**Your assignment**
When you reach the line in the data below that contains "At what coordinates should I click to accomplish: Refresh", please start repeating lines exactly, and stop after the line that contains "This screenshot has width=851, height=482.", repeating nothing else.
[Material for the task Boundary: Start]
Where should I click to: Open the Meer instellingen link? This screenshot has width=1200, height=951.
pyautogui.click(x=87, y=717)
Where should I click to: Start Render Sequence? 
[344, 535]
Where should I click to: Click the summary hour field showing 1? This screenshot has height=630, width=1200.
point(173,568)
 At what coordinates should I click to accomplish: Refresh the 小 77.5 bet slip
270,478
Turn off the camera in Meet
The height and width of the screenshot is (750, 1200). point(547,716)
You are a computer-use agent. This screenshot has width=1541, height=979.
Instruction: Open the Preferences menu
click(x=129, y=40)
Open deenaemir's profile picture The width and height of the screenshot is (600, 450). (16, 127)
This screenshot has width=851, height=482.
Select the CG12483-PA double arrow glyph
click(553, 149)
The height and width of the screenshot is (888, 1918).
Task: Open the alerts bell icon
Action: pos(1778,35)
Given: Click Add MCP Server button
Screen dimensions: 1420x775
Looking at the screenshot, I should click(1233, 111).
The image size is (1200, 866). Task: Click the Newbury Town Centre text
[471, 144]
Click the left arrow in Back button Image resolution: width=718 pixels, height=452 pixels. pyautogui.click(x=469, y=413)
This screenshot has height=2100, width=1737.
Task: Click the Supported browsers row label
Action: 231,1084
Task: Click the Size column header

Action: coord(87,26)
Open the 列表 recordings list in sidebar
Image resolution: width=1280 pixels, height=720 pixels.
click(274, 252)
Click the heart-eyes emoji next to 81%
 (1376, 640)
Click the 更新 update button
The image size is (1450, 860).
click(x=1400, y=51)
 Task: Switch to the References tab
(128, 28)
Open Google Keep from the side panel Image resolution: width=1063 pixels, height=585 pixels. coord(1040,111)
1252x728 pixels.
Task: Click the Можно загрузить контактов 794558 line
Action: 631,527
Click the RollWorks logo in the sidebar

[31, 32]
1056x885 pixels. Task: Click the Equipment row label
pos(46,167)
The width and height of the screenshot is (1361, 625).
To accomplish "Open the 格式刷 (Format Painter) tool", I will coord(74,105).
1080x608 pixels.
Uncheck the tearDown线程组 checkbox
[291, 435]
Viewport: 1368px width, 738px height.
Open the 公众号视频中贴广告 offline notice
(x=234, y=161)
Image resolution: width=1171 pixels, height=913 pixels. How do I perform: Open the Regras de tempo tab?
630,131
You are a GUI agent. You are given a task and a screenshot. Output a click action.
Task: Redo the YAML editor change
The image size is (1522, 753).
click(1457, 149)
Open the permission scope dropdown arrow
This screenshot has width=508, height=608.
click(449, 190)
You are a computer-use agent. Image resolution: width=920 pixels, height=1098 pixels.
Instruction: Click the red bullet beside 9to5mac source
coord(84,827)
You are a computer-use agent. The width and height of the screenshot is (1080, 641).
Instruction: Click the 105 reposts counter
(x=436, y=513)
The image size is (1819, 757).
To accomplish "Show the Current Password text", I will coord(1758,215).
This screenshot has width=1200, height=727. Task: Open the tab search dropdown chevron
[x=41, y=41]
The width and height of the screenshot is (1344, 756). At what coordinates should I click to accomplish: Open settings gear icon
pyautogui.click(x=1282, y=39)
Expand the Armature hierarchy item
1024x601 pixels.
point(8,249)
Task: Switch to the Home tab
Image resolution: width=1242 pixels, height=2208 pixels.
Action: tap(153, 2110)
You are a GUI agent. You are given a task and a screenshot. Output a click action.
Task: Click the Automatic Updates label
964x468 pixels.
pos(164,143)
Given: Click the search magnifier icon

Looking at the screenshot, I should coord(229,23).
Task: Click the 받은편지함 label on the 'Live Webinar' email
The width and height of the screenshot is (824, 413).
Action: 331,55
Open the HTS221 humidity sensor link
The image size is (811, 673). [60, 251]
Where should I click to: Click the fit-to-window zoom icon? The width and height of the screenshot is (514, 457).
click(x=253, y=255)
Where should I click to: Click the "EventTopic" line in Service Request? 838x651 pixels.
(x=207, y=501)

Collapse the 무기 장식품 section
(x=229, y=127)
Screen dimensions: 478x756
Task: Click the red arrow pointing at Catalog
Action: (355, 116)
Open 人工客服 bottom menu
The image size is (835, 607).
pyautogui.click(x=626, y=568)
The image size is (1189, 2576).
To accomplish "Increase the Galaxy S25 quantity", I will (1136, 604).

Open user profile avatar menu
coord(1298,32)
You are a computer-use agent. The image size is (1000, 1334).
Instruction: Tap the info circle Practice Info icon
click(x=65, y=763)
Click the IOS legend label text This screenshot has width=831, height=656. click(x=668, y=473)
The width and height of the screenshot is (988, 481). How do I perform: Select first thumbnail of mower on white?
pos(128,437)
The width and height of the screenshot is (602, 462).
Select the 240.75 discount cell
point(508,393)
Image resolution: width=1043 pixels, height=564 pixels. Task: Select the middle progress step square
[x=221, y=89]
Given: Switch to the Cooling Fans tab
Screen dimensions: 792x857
[Material for the task Boundary: End]
**Answer space**
 At what coordinates should I click to accomplish: Refresh the 小 77.5 bet slip
270,478
Turn off the camera in Meet
The height and width of the screenshot is (750, 1200). point(547,716)
You are a computer-use agent. This screenshot has width=1541, height=979.
Instruction: Open the Preferences menu
click(x=129, y=40)
Open deenaemir's profile picture The width and height of the screenshot is (600, 450). (16, 127)
This screenshot has width=851, height=482.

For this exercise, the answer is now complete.